日本通信、ドコモと相互接続するMVNO新サービスで黒字浮上計画 - (page 2)

 日本通信はこのサービスを開始するために、以前からNTTドコモと協議を続けてきた。6月13日には、同サービス提供に向けてNTTドコモとの3Gネットワークの相互接続に関する接続料金について合意しており、6月30日には同サービス提供のために海外メーカーの携帯端末を使用することを発表していた。今回は海外メーカー製端末を使用することで、国内のスマートフォンより安価にサービスを提供できる見通しにある。

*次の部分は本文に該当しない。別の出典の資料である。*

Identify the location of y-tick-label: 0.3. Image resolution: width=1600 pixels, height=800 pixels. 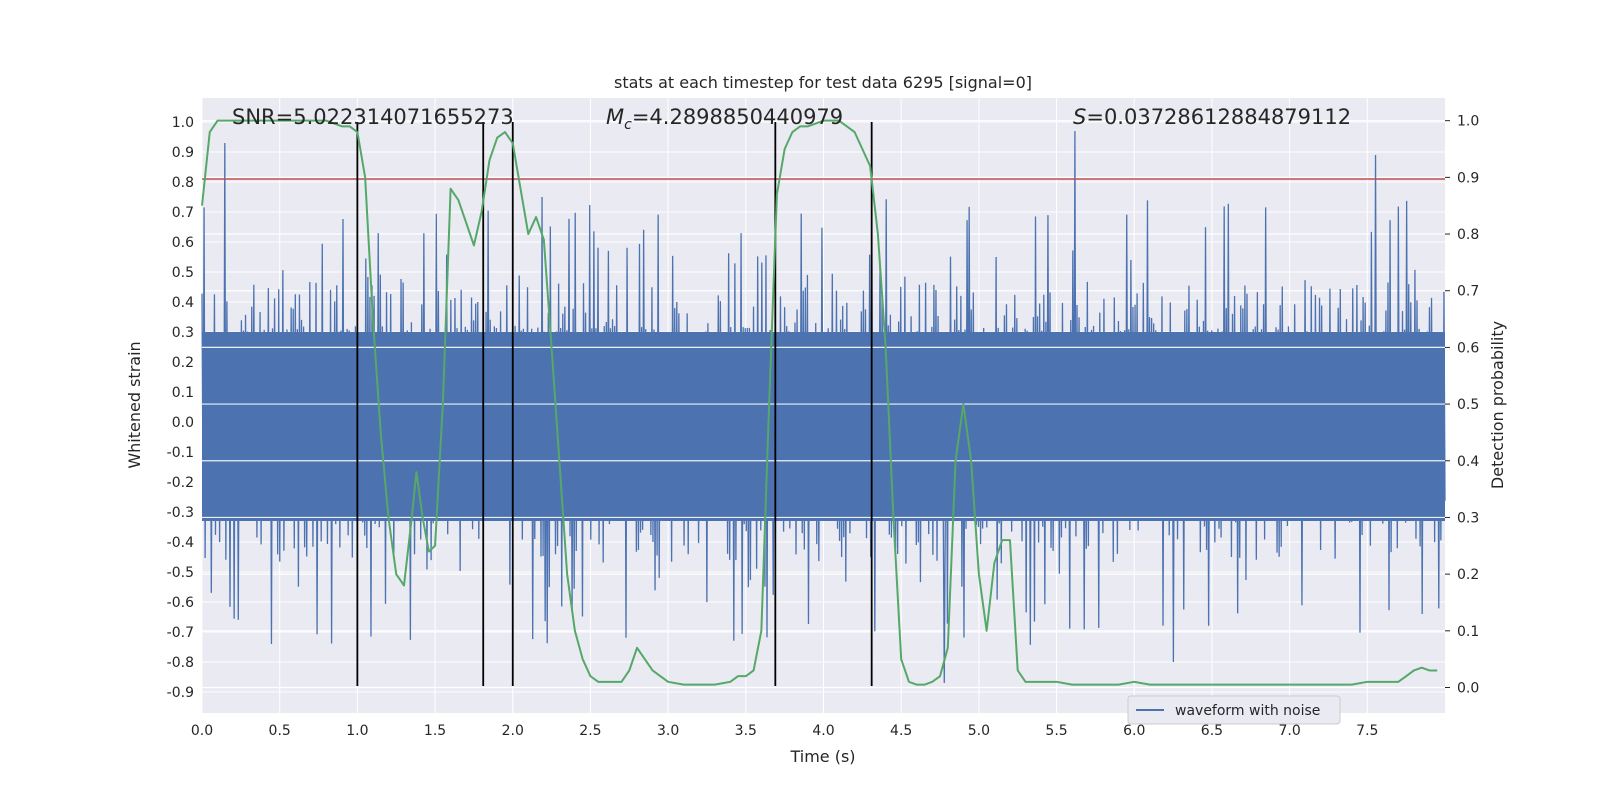
(183, 333).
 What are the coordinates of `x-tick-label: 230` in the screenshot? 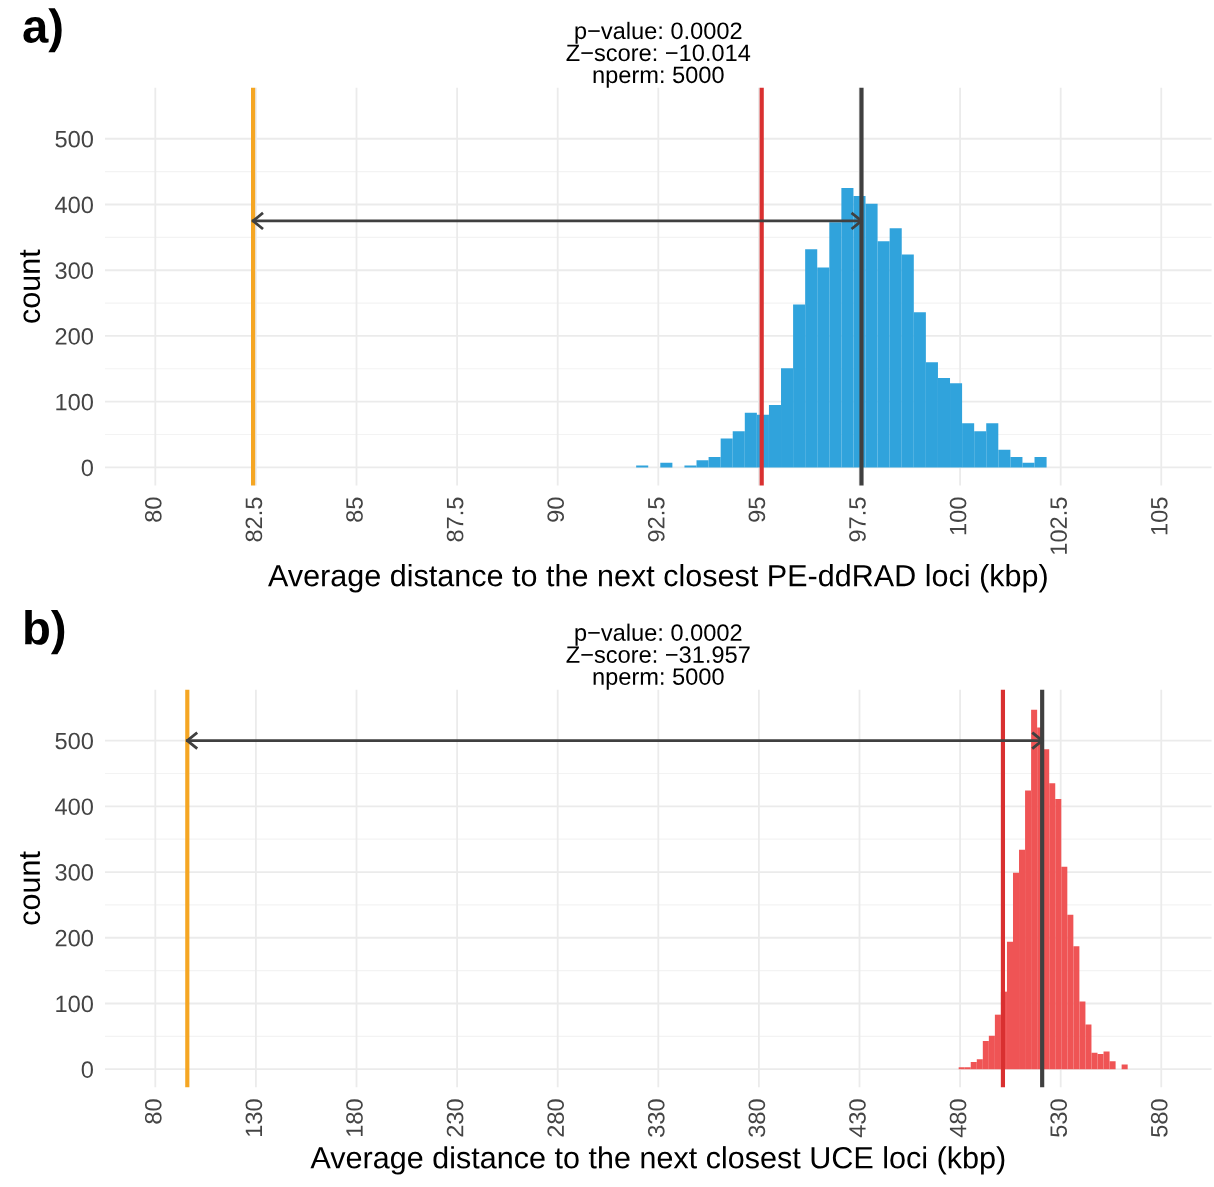 It's located at (455, 1118).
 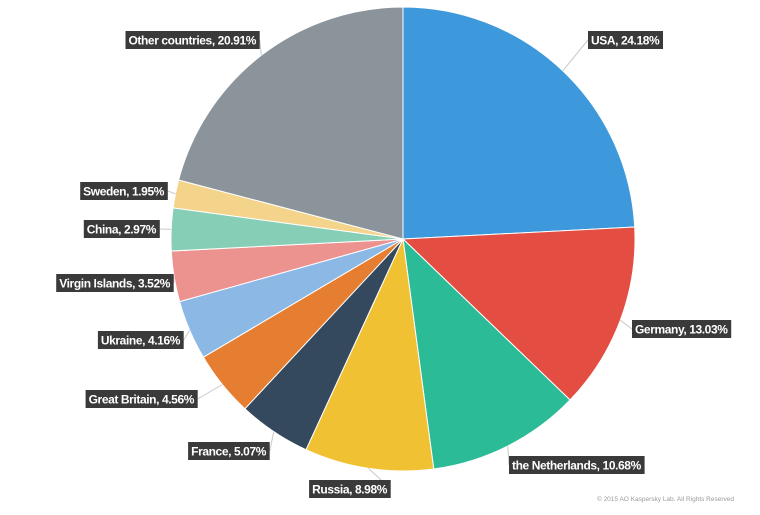 I want to click on pie-slice-usa, so click(x=519, y=123).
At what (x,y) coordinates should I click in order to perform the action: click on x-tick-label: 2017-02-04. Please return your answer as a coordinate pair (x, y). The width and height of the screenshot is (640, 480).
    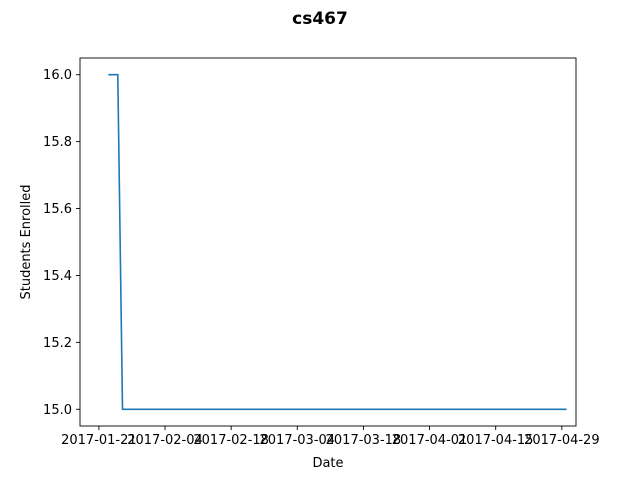
    Looking at the image, I should click on (165, 440).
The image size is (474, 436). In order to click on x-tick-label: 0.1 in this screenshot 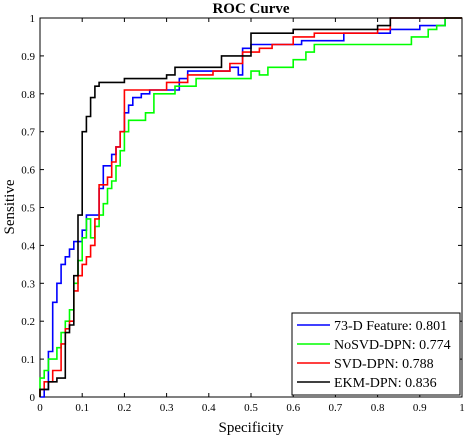, I will do `click(82, 408)`.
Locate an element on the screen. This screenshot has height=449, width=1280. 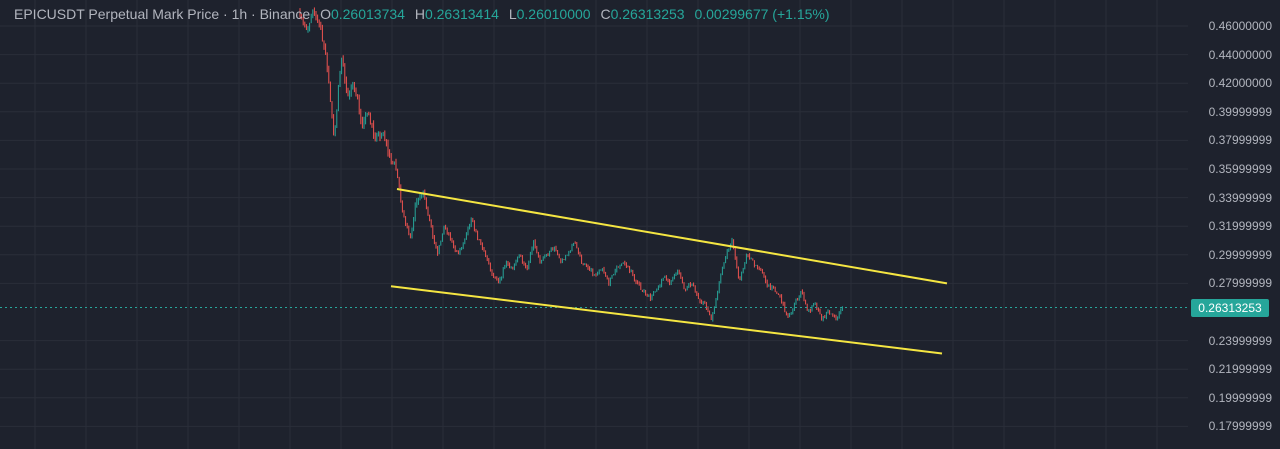
price-tick-label: 0.35999999 is located at coordinates (1240, 169).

 以前から準備を進めてきた期待の事業がいよいよスタートする見込みとなった。日本通信はこれまで、同サービスへの先行投資などもあり、業績面では苦戦が続いていた。

 2008年3月期は、連結売上高が2007年3月期実績比14%減の34億1900万円、経常損益は10億6300万円の赤字となった。2007年3月期も経常損益が5億9900万円の赤字だった。

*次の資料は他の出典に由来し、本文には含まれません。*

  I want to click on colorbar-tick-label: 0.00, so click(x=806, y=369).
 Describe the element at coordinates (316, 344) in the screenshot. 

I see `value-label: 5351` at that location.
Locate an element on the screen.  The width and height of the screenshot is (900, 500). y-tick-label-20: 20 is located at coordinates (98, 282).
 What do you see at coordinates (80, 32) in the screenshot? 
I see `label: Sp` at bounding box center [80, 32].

 日本通信は米国でもデータ通信MVNO事業を展開。当初、Verizonとの契約を締結したが、サービスを開始することができず、昨年4月にU.S. Cellularへ契約を切り替えた。日本国内と同様に難航していた状況を打開している。

 米国では2007年12月には相互接続が完了し、すでにサービスを開始。事業収益はネットワーク費用および営業経費などの先行投資的支出により赤字となっているが、赤字幅は縮小傾向に向かっている。

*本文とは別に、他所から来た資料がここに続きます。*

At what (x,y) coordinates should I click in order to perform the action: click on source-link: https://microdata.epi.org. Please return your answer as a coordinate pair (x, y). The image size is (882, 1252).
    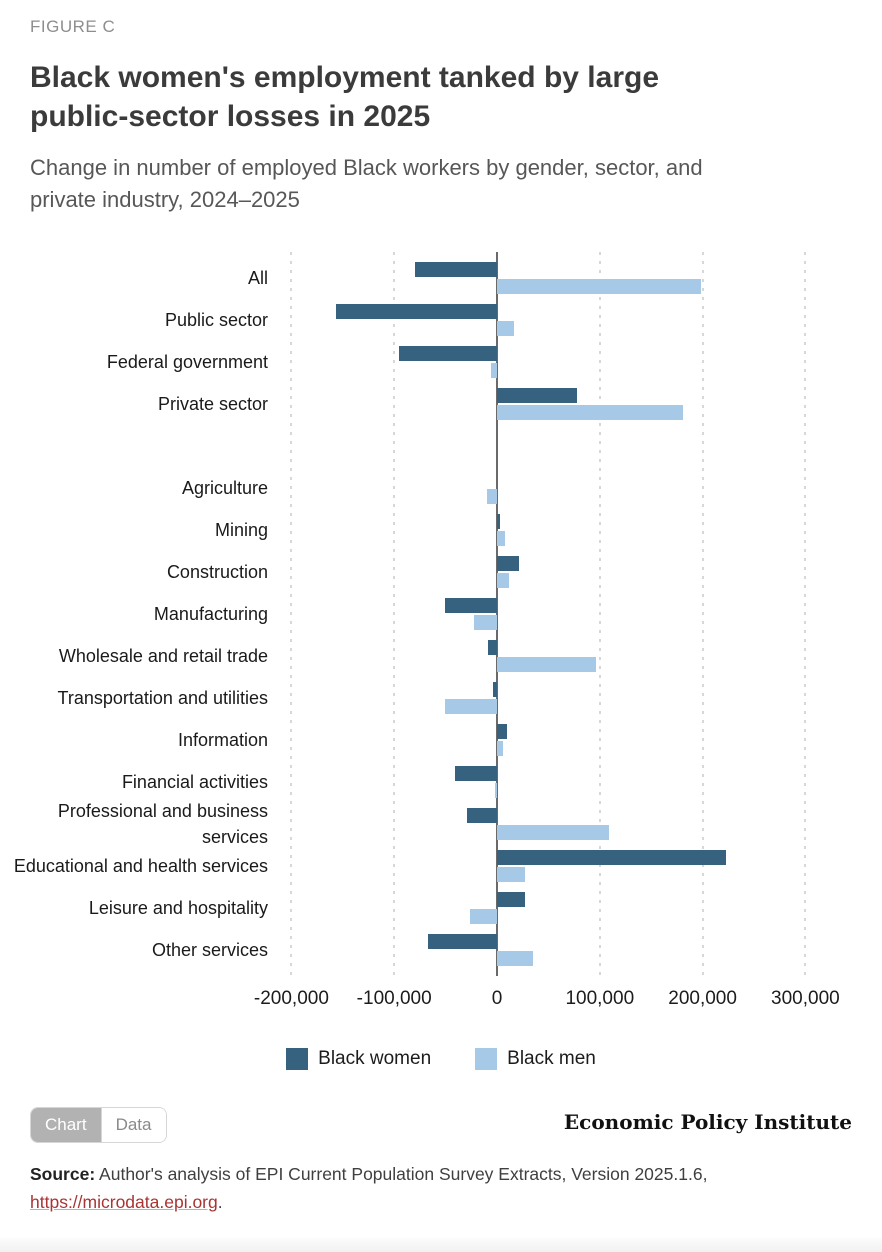
    Looking at the image, I should click on (124, 1202).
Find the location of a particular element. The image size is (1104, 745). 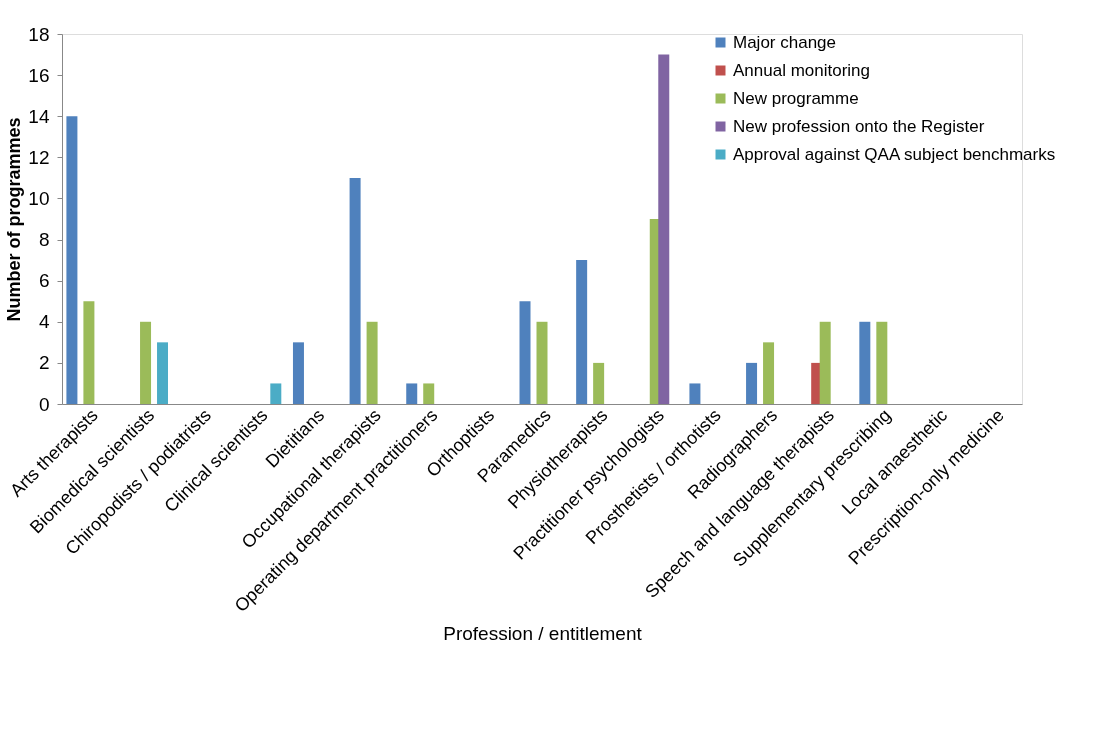

y-tick-label: 8 is located at coordinates (44, 240).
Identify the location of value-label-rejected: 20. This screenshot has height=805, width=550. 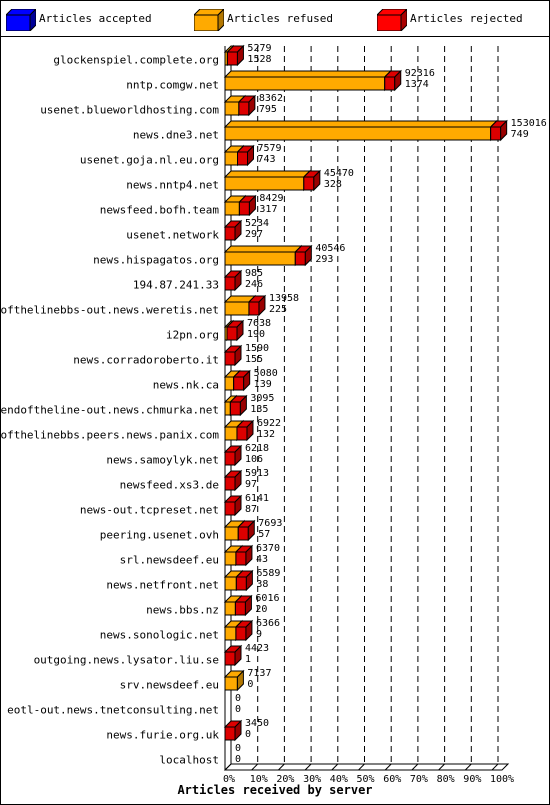
(261, 610).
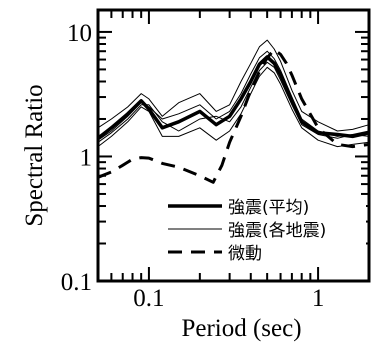 This screenshot has height=346, width=371. What do you see at coordinates (80, 34) in the screenshot?
I see `y-tick-label: 10` at bounding box center [80, 34].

 日本通信がこれまで日本、米国で準備を行ってきた事業が、今期からようやく収益寄与してくる段階となってきた。会社側の自信も大きく、今期は売上高が前期比70%増の58億1100万円、経常損益は5億9900万円の黒字に浮上する計画となっている。経常損益の黒字浮上は、2006年3月期以来3期ぶりとなる見通しだ。

 業績は今期の黒字浮上を皮切りに、来期以降も黒字体質の定着と、拡大傾向への転換が期待される状況にある。これまで、日本通信株はMVNOサービスの将来性を材料に物色されており、業績面は二の次だった。今期の収益黒字浮上は、同社株にとって大きな転換期にもなりそうだ。

 MVNOサービスの市場についても、ディズニー・モバイルの登場などにより知名度を上昇させている。今後は日本通信の手掛けるサービスについて、株式市場でもより注目を高めていきそうだ。

 新興市場全般は下落基調が続いており、人気離散が著しい。中で個人投資家は日本通信のような値動きの良い銘柄に注目している。日本通信は8月14日に今3月期の第1四半期決算発表を予定。そこで業績計画が順調に推移していることが確認できれば、見直しの動きが一気に進む可能性もありそうだ。